-- Start --
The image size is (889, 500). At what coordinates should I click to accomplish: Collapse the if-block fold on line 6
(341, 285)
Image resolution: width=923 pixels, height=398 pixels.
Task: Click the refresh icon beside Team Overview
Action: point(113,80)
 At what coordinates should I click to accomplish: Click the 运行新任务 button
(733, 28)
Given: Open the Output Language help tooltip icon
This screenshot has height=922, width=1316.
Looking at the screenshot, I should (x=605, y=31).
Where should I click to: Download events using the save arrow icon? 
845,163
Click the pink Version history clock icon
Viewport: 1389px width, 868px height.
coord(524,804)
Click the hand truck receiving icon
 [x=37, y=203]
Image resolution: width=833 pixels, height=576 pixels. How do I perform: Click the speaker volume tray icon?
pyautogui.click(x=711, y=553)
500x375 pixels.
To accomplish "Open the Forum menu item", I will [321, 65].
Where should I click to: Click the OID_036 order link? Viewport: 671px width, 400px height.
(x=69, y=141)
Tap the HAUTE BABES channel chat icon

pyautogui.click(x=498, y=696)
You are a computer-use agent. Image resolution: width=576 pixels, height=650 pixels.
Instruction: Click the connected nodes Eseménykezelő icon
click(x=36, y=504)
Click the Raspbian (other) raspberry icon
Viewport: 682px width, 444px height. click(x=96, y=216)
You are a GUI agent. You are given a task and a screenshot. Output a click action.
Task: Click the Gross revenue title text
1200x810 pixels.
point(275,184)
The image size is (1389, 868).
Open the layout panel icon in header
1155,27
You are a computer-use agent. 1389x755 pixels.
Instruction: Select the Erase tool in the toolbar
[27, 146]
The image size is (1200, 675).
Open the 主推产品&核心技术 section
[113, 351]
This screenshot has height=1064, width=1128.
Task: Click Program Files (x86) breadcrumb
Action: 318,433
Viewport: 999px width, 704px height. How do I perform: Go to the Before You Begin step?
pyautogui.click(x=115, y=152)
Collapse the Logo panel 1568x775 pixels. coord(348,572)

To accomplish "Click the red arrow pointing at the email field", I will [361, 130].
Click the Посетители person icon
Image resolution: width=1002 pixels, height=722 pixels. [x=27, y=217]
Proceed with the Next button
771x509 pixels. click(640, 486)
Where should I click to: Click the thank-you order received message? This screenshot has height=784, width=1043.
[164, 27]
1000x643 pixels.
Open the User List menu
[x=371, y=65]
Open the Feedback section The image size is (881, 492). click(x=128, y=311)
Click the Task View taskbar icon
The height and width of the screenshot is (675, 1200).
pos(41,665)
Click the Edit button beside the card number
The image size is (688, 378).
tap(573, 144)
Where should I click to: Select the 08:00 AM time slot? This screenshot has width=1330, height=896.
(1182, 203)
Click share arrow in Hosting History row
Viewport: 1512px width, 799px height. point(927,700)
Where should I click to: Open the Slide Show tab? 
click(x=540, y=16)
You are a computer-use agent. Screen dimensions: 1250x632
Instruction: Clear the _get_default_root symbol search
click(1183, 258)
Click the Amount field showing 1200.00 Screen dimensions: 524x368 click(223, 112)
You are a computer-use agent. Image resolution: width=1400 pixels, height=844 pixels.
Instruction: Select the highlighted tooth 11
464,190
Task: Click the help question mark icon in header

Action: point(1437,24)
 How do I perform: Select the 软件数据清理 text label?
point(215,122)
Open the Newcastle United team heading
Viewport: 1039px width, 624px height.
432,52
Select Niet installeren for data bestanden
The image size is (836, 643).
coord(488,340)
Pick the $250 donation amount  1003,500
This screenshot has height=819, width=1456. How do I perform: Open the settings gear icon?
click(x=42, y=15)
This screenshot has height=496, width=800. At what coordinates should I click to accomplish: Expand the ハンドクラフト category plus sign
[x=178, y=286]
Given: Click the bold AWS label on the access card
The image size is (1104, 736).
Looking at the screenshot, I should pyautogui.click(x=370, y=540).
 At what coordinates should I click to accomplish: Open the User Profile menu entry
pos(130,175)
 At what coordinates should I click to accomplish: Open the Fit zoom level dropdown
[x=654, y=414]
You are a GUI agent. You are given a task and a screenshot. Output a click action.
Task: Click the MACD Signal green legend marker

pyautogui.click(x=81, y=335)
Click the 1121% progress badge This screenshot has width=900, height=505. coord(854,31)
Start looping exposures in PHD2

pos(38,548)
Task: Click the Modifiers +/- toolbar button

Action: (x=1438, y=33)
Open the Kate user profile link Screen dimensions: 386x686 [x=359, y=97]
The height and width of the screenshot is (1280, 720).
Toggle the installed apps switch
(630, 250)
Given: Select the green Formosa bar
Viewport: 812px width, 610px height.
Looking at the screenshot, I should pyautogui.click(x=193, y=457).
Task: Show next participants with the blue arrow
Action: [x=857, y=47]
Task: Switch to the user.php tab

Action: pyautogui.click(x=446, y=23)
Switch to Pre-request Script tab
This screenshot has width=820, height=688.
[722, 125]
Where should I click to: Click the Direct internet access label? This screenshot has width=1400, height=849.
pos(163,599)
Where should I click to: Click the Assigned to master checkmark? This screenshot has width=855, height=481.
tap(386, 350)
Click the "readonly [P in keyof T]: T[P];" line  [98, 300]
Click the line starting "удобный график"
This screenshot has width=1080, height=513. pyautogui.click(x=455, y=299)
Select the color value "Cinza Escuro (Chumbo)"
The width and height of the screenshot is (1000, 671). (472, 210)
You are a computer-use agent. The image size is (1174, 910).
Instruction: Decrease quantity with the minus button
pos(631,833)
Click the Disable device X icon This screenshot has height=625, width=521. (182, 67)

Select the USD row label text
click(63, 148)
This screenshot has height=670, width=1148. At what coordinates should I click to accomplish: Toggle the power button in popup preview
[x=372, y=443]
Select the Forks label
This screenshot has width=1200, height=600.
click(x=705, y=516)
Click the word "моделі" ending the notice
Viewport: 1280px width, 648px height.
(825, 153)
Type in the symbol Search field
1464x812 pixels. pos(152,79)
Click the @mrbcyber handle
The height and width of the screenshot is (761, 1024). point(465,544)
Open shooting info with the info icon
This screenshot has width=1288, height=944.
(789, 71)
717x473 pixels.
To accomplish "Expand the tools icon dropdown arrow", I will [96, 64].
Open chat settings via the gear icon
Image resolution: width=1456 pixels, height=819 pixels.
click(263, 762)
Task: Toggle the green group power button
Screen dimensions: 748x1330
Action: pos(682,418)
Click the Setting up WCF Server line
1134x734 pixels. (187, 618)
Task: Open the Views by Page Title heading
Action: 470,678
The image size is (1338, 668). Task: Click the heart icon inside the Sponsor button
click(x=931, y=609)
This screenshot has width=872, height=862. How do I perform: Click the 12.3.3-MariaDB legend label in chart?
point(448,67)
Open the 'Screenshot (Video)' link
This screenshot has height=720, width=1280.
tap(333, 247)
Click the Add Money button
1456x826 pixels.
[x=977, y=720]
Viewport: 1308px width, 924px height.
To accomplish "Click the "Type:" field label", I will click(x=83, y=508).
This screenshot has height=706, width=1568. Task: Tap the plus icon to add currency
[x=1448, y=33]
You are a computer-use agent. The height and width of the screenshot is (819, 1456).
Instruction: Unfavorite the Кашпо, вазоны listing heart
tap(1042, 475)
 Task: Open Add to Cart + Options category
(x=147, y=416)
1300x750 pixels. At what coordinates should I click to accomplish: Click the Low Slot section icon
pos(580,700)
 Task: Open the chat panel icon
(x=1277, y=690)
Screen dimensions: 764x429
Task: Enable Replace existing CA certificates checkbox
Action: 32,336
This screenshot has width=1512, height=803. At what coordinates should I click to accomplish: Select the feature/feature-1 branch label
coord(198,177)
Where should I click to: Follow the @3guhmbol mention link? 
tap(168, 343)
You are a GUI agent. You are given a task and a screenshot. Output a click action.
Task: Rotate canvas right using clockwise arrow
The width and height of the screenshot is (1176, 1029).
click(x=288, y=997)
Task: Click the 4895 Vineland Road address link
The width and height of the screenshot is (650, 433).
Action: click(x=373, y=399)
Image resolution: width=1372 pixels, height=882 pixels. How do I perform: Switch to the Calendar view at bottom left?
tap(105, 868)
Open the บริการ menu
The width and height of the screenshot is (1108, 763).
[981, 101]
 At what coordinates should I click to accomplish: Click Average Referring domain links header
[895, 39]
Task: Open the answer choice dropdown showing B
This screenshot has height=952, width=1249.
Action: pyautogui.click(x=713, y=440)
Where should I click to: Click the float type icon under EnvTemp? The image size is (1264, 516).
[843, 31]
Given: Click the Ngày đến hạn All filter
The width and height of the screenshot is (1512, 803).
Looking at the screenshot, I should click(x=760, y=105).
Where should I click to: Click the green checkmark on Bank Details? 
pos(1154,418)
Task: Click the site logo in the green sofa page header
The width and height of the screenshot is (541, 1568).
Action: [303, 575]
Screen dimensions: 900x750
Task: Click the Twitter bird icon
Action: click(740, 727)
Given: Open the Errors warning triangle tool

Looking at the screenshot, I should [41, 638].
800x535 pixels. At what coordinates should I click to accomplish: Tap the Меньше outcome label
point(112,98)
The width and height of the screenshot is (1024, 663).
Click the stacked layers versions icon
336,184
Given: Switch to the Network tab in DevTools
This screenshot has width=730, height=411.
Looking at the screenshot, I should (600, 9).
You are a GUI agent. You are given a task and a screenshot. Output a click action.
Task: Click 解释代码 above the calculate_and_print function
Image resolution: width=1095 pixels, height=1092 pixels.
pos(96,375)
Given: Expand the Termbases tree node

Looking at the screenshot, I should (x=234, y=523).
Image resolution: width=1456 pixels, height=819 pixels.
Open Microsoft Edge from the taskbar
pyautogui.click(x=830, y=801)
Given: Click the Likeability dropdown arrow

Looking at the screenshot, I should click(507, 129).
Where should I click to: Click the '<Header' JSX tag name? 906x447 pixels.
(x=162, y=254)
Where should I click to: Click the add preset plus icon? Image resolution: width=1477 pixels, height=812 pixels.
-- End --
* **Your instructions**
Copy the rows above word for word, everything from the line containing "Where should I click to: Click the Direct" down to the line containing "click(63, 148)", including both of those lines.

* **Answer**
Where should I click to: Click the Direct internet access label? This screenshot has width=1400, height=849.
pos(163,599)
Where should I click to: Click the Assigned to master checkmark? This screenshot has width=855, height=481.
tap(386, 350)
Click the "readonly [P in keyof T]: T[P];" line  [98, 300]
Click the line starting "удобный график"
This screenshot has width=1080, height=513. pyautogui.click(x=455, y=299)
Select the color value "Cinza Escuro (Chumbo)"
The width and height of the screenshot is (1000, 671). (472, 210)
You are a computer-use agent. The image size is (1174, 910).
Instruction: Decrease quantity with the minus button
pos(631,833)
Click the Disable device X icon This screenshot has height=625, width=521. (182, 67)

Select the USD row label text
click(63, 148)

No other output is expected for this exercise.